O País tem andado a ouvir todo um conjunto de ideias com vista a serem aproveitados os muitos milhões de euros provenientes da Europa. Sobre o que é preciso fazer as coisas parecem mais ou menos claras, embora escasseiem ideias sobre prioridades a definir. Também não se tem discutido uma questão, para mim decisiva, e que tem a ver com o como se vai fazer e com quem. Dou um exemplo que os dirigentes das IPSS conhecem bem: uma coisa é afirmar que vão ser criadas uns milhares de camas destinadas a doentes que carecem de cuidados continuados, outra coisa é dizer onde e como vão ser criadas. Em instituições do Estado, no setor privado, nas IPSS, ou nas Misericórdias, ou nas quatro? E se as novas camas forem repartidas por esses quatro tipos de instituições qual a percentagem que o Estado pensa outorgar pelos serviços prestados? Não basta afirmar apenas o que se vai fazer. É preciso saber como fazer e com quem. E sobre isso há apenas ideias muito vagas. Daí tenho de concluir que não me parecem existir ainda condições para um envolvimento de múltiplos atores para as coisas corram bem e depressa.
Outro exemplo resulta de um estudo divulgado recentemente pelo Professor Augusto Mateus sobre a Reforma da Saúde em que a ideia central é que seja criado um compromisso formal entre o Estado e os setores social e privado para que as suas atividades sejam devidamente articuladas em benefício do bem comum. Trata-se de uma excelente sugestão que vai de encontro às tendências do nosso tempo em que só há a ganhar quando uma sociedade consegue atingir plataformas de equilíbrio que suscitem que cada grupo não se sente marginalizado nem injustiçado na distribuição de tarefas que lhe estão cometidas e se consegue criar elevados níveis de compromisso que a todos envolva e responsabilize. E, por falar em desequilíbrios, não podem existir dúvidas que na área social de há muito que existe um profundo desequilíbrio entre o valor real dos serviços prestado à sociedade pelas IPSS e Misericórdias e o valor porque são comparticipadas pelo Estado. Este tipo de situação pode ser tolerado por um determinado espaço de tempo, até porque se trata de instituições que têm uma missão associada a valores identificados com o bem comum e que têm revelado uma notável capacidade de imaginação, adaptação às circunstâncias e muita resiliência. Apesar disso, não podemos ignorar os efeitos ligados a sentimentos de desespero, de desmotivação e de perda de esperança que os sinais de injustiça, permanentemente exibidos, sempre provocam.

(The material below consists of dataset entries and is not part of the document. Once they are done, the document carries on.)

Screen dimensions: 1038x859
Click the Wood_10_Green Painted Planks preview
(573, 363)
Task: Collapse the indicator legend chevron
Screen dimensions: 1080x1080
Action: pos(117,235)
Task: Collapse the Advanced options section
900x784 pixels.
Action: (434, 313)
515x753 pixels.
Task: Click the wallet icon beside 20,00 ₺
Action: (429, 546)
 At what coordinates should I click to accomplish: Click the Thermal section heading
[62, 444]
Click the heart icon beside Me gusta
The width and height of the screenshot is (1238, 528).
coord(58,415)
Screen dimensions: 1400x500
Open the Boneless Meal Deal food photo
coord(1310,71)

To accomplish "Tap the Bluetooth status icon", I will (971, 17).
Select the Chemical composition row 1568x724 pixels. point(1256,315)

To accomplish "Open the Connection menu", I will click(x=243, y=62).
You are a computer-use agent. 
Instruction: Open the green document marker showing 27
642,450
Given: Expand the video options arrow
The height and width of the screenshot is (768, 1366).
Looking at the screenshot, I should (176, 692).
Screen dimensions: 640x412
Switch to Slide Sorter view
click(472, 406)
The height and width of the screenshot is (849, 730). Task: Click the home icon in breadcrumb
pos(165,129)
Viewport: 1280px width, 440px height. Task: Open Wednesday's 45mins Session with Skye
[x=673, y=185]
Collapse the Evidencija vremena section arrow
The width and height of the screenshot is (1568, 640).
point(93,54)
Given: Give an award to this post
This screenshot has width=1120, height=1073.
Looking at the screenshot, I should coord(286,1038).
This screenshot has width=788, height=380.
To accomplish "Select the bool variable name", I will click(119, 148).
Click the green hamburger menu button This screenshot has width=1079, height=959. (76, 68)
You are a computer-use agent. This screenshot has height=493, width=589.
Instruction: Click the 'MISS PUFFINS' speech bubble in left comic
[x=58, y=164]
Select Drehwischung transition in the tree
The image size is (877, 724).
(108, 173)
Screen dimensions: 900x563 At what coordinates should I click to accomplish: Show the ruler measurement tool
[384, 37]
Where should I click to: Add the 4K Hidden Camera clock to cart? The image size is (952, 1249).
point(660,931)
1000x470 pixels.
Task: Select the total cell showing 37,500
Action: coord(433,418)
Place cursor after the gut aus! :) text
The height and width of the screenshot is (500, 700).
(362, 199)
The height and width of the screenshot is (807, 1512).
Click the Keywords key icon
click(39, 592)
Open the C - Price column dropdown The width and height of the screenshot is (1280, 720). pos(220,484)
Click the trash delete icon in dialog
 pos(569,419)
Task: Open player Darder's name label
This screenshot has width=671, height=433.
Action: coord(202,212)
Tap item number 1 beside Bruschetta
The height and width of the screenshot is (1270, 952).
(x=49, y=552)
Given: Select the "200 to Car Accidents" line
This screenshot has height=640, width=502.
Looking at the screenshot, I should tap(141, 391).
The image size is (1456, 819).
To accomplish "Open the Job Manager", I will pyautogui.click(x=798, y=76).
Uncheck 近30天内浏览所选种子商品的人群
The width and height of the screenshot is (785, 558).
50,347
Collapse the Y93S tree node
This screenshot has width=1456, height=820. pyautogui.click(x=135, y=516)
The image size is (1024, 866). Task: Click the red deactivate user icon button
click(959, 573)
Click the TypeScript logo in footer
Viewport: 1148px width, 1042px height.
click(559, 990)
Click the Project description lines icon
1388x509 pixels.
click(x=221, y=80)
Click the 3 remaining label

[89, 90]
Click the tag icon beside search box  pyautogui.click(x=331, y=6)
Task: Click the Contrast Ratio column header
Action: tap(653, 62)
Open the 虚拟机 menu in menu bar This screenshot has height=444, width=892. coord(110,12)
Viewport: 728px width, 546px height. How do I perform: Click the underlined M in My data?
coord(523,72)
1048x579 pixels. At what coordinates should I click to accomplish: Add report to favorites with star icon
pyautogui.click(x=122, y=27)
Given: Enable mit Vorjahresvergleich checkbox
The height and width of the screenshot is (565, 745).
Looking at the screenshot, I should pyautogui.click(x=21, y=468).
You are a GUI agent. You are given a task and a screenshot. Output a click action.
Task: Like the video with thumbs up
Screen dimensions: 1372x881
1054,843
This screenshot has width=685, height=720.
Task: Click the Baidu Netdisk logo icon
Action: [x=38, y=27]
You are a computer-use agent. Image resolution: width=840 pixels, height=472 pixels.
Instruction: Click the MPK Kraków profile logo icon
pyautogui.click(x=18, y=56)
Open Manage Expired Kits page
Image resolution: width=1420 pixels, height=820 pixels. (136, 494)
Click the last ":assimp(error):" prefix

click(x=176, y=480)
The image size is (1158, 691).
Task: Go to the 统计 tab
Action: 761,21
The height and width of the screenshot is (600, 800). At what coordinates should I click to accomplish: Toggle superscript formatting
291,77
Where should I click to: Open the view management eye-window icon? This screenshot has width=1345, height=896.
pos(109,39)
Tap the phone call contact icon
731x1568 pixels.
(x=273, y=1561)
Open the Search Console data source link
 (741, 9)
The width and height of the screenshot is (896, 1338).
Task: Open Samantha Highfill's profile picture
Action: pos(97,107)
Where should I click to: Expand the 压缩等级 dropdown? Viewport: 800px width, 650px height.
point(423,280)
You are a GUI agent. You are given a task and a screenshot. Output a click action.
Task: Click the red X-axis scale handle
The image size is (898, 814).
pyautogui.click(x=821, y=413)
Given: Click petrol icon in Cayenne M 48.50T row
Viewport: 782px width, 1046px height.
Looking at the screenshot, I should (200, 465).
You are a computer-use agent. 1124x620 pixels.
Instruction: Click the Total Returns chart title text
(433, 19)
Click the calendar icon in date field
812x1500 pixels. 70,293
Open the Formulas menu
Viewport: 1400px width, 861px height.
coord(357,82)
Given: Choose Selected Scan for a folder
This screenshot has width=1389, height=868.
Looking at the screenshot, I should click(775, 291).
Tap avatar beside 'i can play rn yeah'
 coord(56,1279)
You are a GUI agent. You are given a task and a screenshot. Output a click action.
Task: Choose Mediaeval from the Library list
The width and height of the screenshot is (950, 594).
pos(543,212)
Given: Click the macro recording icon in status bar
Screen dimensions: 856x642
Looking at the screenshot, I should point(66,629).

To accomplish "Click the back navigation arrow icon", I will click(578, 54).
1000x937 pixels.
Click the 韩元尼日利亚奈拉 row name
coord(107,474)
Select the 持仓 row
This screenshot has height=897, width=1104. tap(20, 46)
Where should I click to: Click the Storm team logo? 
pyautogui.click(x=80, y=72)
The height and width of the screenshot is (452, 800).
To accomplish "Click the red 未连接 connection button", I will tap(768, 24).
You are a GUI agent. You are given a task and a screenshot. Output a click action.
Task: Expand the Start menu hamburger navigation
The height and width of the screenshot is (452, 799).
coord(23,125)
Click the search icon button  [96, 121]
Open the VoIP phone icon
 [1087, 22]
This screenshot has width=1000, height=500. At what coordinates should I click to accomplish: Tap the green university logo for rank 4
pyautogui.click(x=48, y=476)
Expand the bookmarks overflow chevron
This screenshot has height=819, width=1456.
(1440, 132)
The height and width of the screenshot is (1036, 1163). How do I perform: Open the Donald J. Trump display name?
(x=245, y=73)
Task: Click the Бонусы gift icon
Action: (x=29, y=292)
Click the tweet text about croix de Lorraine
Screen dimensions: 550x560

No último dos programas dessa extraordinária profissional que é Fátima Campos Ferreira intitulado “Prós e Contras”, falou-se da necessidade de haver um “chão comum”, como algo de imprescindível para que todos se envolvam nos desafios que o País tem de enfrentar. Temos de ter a consciência que hoje esse chão não está em bom estado. Está sujo, com lama e exibe sinais de severa podridão. Basta ver os níveis de corrupção que envolvem figuras e instituições que deveriam, em tempos normais, estar acima de qualquer tipo de suspeita. Se um “chão comum” limpo é condição para a existência de um verdadeiro contrato social, então há que começar por organizar a sua limpeza.
Vem isto a propósito do País ir ter acesso a avultadas verbas provenientes da União Europeia verbas, entre as quais se conta muito dinheiro com origem no chamado programa “Next Generation Europe” para serem investidas entre 2021 e 2023, com a condicionante de 70% das autorizações terem de ser dadas em 2021 e 2022 e as restantes 30% em 2023, o que evidencia a grande pressão que é colocada na urgência da preparação de projetos.
Dada esta condicionante de urgência, seria aconselhável que muito rapidamente as autoridades nacionais definissem uma espécie de “voucher”, destinado às Instituições Sociais, em que ficasse claro o volume financeiro disponibilizado e o tipo de projetos que poderiam ser financiados. Na definição desse “voucher” deveria ser ainda previsto a forma de gerir todo o processo. O maior risco que identifico na situação que vamos atravessar é que parte significativa dessas verbas venham a ser canalizadas para cobrir despesas correntes dos Ministérios. Daí que recomende muito vivamente que todo o processo fosse gerido através de um Comissariado, com uma forte delegação de poderes e em que as Instituições Sociais teriam de estar devidamente representadas.